At the heart of this place you will find the Soria family, who all have the ability to perform unusual miracles. And at the heart of this family are three cousins longing to change its future: Beatriz, the girl without feelings, who wants only to be free to examine her thoughts; Daniel, the Saint of Bicho Raro, who performs miracles for everyone but himself; and Joaquin, who spends his nights running a renegade radio station under the name Diablo Diablo.

They are all looking for a miracle. But the miracles of Bicho Raro are never quite what you expect. (via Goodreads)

Why was I interested in this book?
I won this from Midnight Book Girl(s) during Bloggers Dressed in Blood. YA isn’t usually my thing, but I was intrigued by sort of magical realism vibe going on in the blurb.

What Worked
I love a good setting and the place and time of Bicho Raro, Colorado, in the desert in 1962 are intrinsic to the story. Pirate radio stations are a thing of the past and the desert is as much of a character as any person. Both transported me to an arid, harsh, but beautiful land full of darkness and stars, owls and soundwaves.

There is a heightened type of narration in All the Crooked Saints and it took me about two-thirds of book to figure out what it reminded me of: Wes Anderson. In a Wes Anderson film, each character has a place and a default way of acting, sometimes in a slightly absurd manner. Crooked Saints has that with the myth-making of Peter S. Beagle and a dollop of telenovela drama.

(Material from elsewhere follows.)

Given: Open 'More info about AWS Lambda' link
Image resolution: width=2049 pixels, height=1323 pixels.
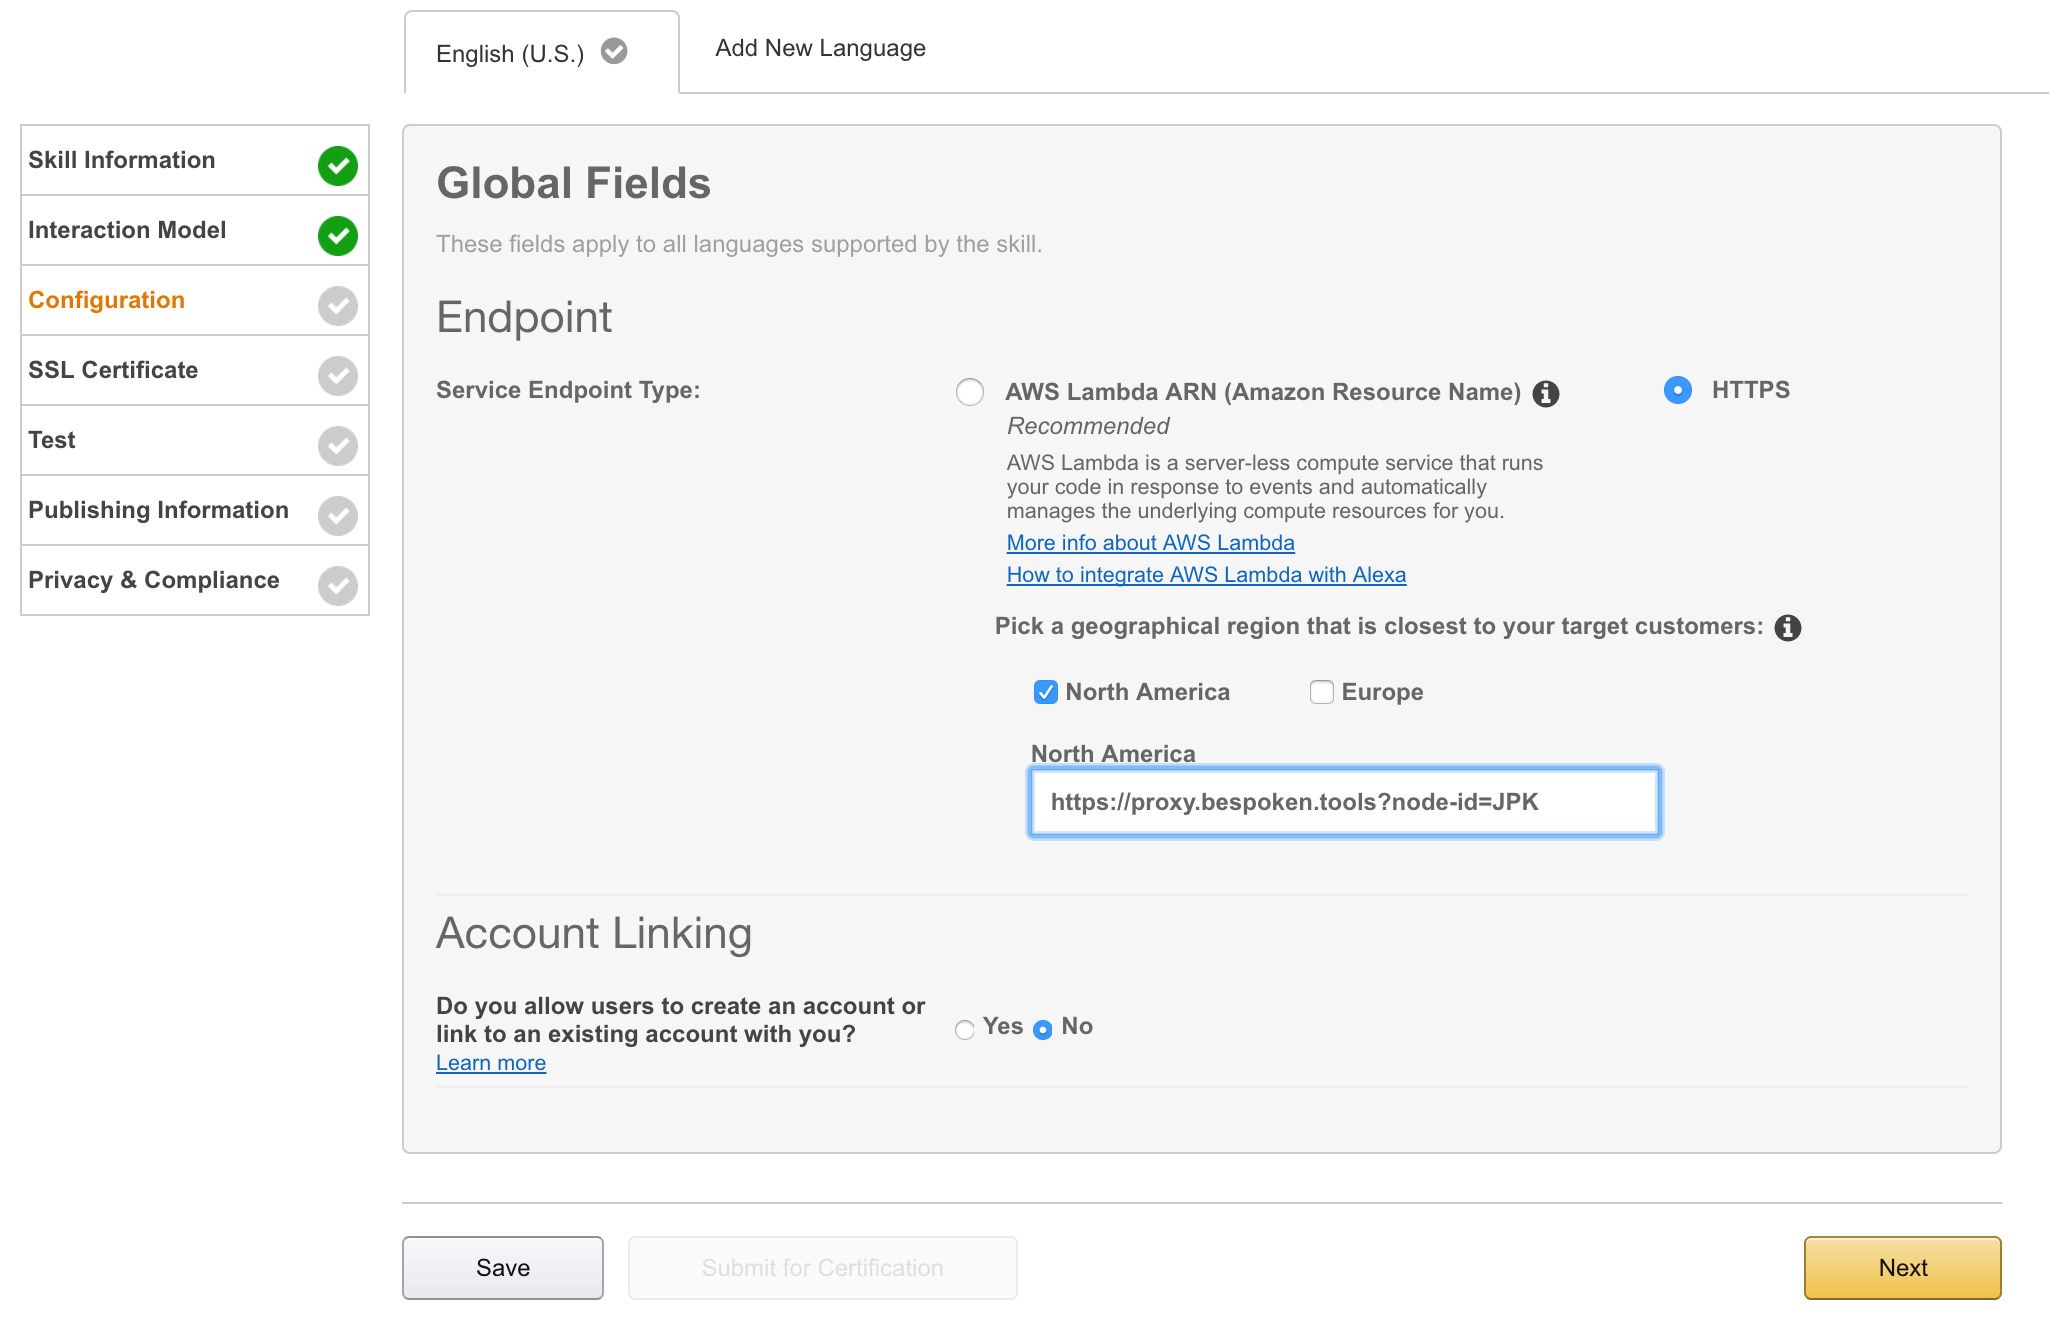Looking at the screenshot, I should click(1150, 543).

To be fair, this is something that could have gone poorly for me if I hadn’t been in the right mood.

It’s a lovely bit of fairy tale with characters working their way through the mysteries of tradition and superstition in a world where magic does exist.

What Didn’t Work
There are a lot of characters. Not all of them get a lot of page time—which is fine—but many of them don’t get too much of a different voice either. The world is peopled, but much of the Soria family sounded and felt the same to me.

Overall
I really enjoyed All the Crooked Saints. It was a well-needed injection of gentle fantasy into a fairly dull bunch of March books.